The Southern Pacific line between Martinez and Sacramento (or perhaps Oakland and Sacramento) is informally known as the "Cal-P" after the original builder of the line, the California Pacific Railroad.

==Other Cal-P lines==

===Napa Valley Railroad===
California Pacific purchased the Napa Valley Rail Road at foreclosure on June 9, 1869.

The Napa Valley Rail Road was built from the head of navigation on the Napa River, Soscol, near Skaggs Island, to Napa, St. Helena, and Calistoga. It was backed by a group headed by Samuel Brannan, a Calistoga resort owner. The track from Soscol to Napa was completed on July 11, 1865. The NVRR reached Oakville on September 15, 1867, St. Helena on February 27, 1868, and Calistoga on July 31, 1868. After the Cal-P built through the lower Napa Valley to Vallejo, the NVRR built a connection south to the Cal-P at Adelante in January, 1869. The California Pacific purchased the NVRR in June 1869 when the NVRR was sold under foreclosure. After purchasing the Cal-P, the Southern Pacific operated passenger service to Calistoga until 1929. In the 1980s, as freight service declined, the track beyond St. Helena was abandoned. In 1987 the track from Napa to St. Helena was sold to the new Napa Valley Railroad for operation of the Napa Valley Wine Train.

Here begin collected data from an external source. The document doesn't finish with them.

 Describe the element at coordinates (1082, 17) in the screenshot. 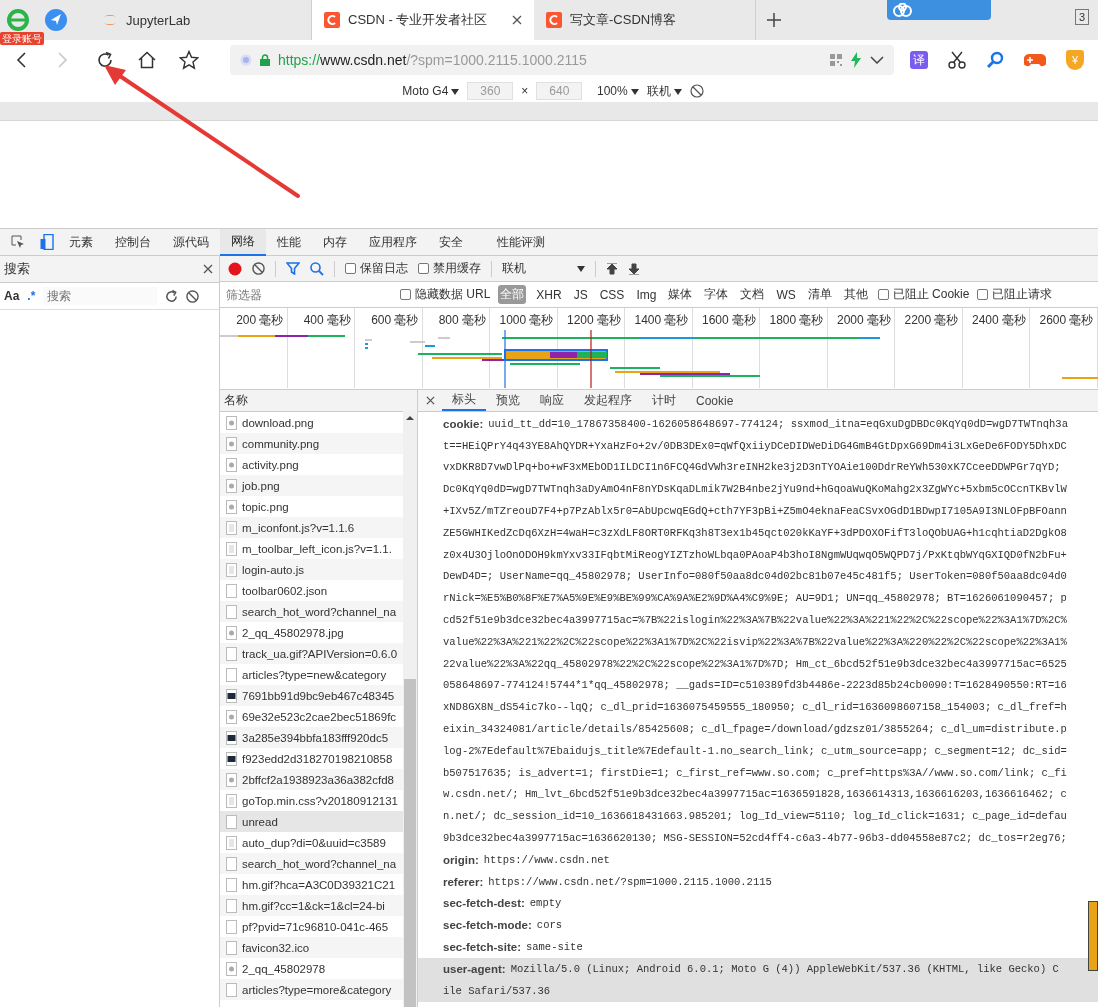

I see `tab-count: 3` at that location.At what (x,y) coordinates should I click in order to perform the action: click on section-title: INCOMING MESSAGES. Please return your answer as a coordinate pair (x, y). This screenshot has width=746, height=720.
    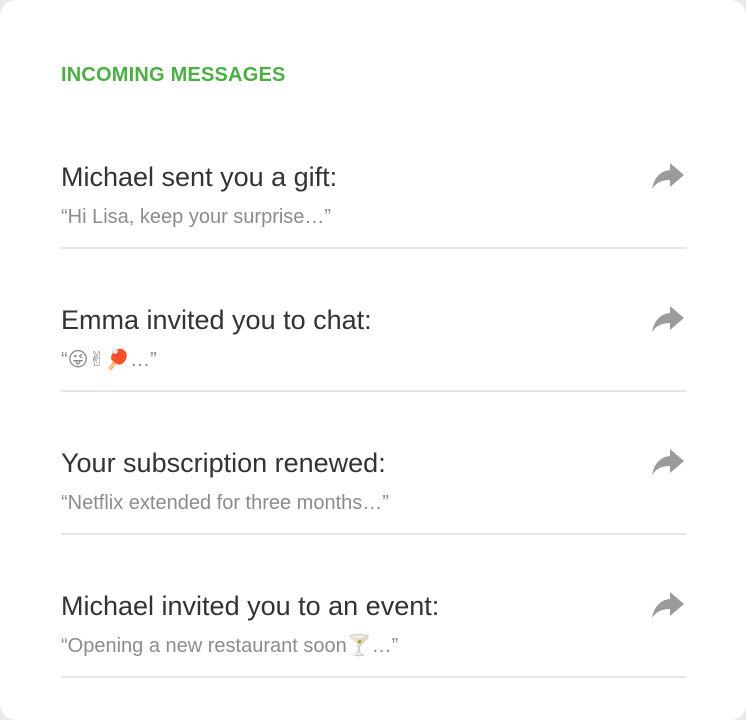
    Looking at the image, I should click on (174, 75).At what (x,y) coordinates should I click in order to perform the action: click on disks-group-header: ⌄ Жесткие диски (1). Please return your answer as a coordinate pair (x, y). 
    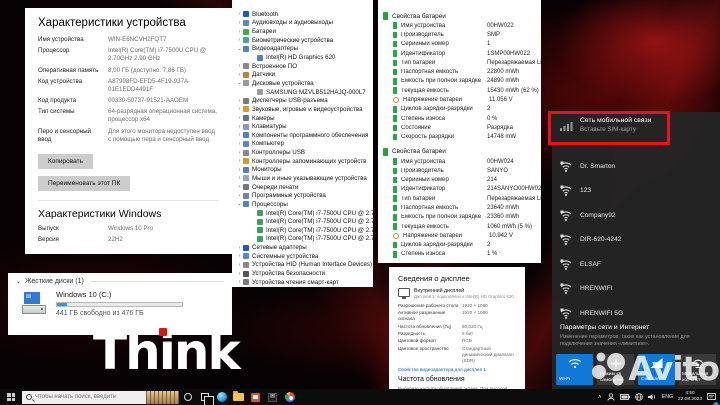
    Looking at the image, I should click on (120, 282).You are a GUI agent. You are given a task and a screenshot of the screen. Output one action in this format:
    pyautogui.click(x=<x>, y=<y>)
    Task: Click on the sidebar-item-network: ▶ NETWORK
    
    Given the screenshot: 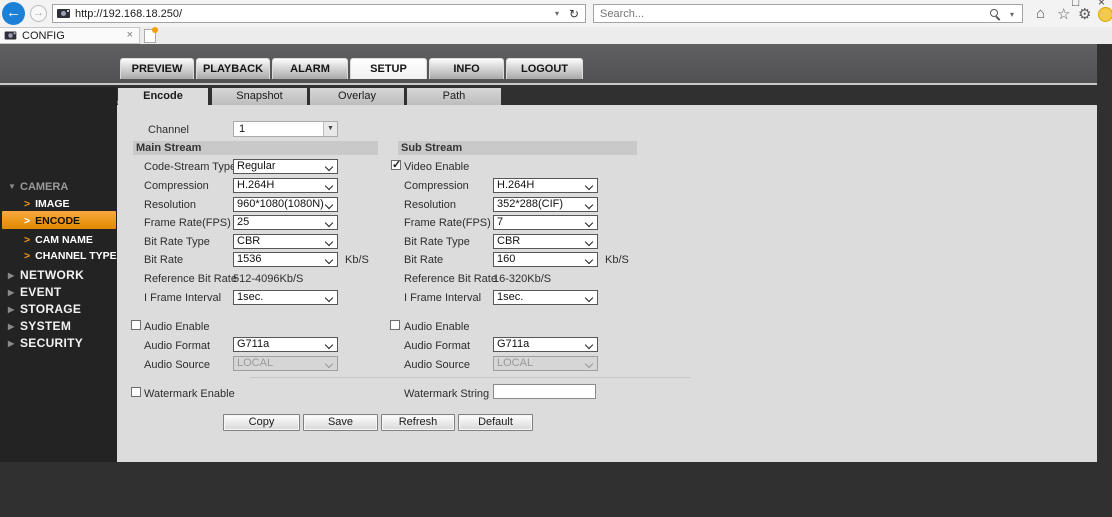 What is the action you would take?
    pyautogui.click(x=46, y=275)
    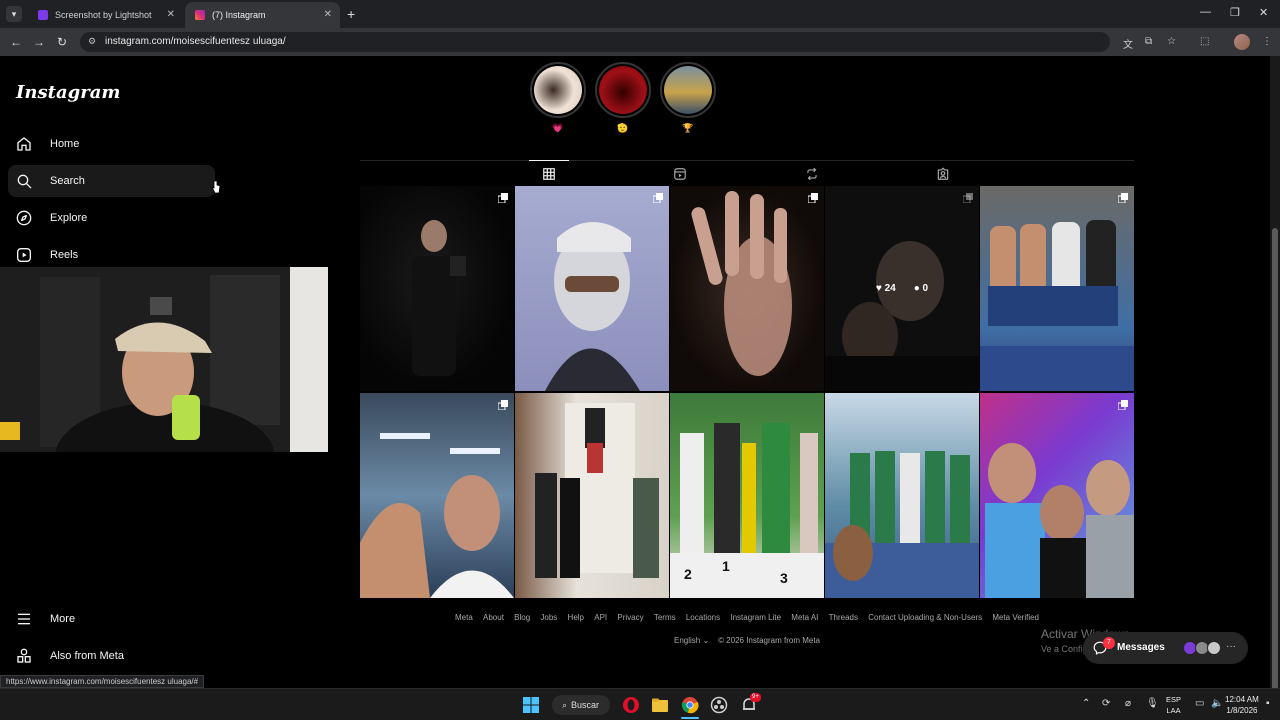 This screenshot has width=1280, height=720. Describe the element at coordinates (64, 255) in the screenshot. I see `sidebar-item-label: Reels` at that location. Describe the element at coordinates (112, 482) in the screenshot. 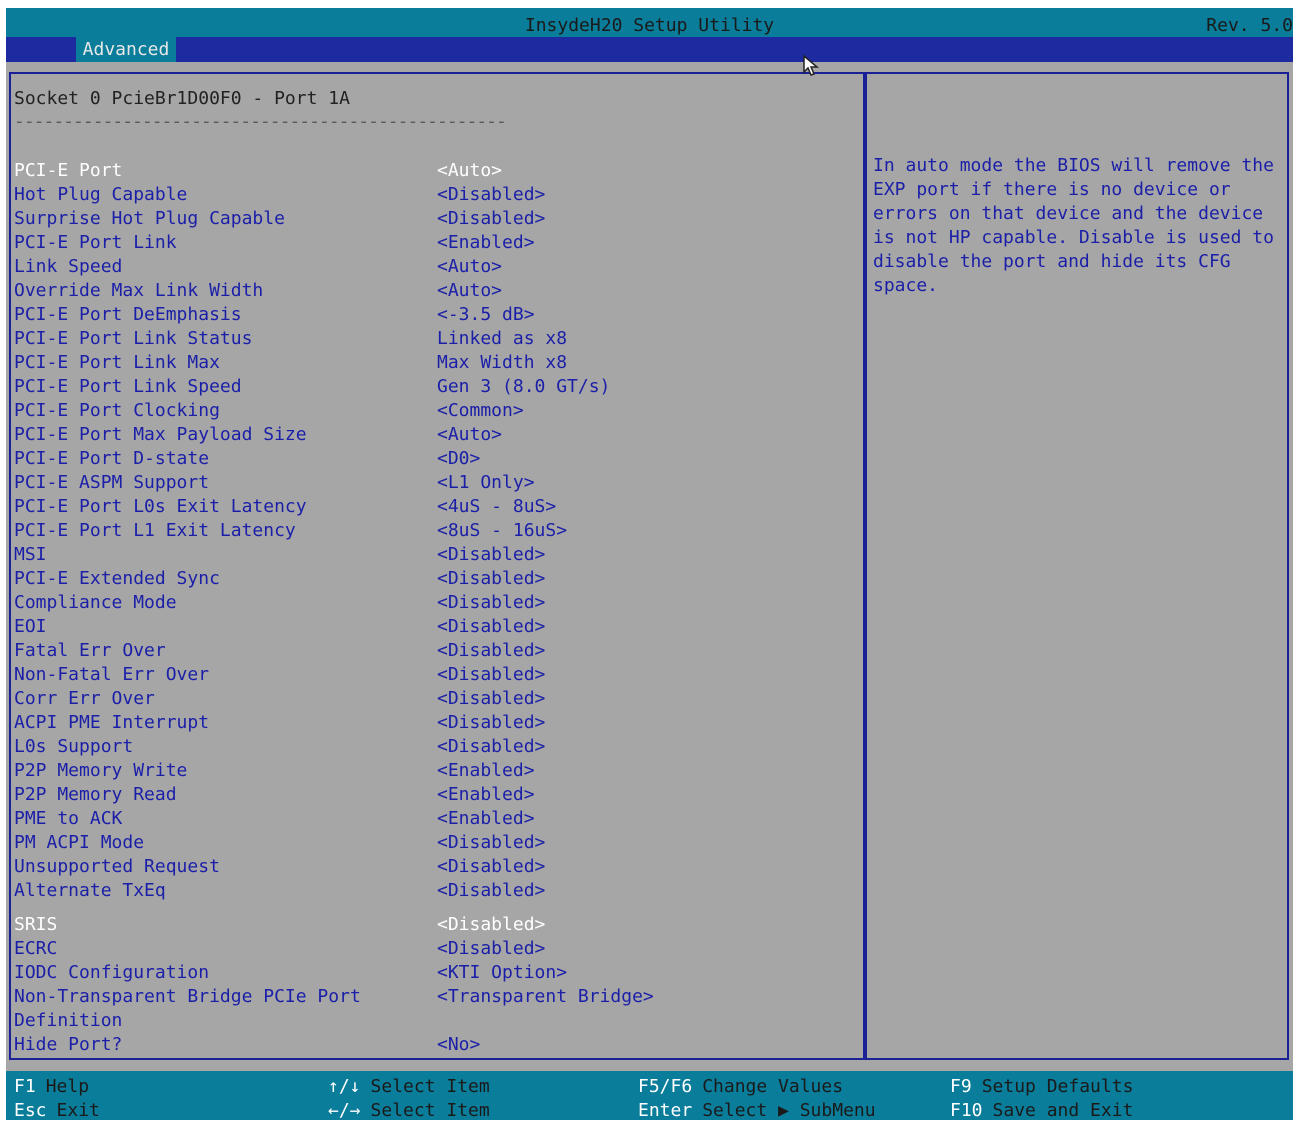

I see `setting-label: PCI-E ASPM Support` at that location.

===Cal-P line from Davis–Marysville===
The Cal-P also built a line from Davisville (Davis) to Yuba City/Marysville. The track was completed from Davisville – Knight's Landing on September 23, 1869. The line reached Yuba City on November 22, 1869, and Marysville on February 15, 1870. A branch line to Josephine opened in 1926. The line between Knights Landing and Marysville was abandoned in sections between the 1940s (at the northern end) and the early 1970s (at the southern end).

The line from Davis to Woodland was later operated by the Southern Pacific and currently by the California Northern Railroad.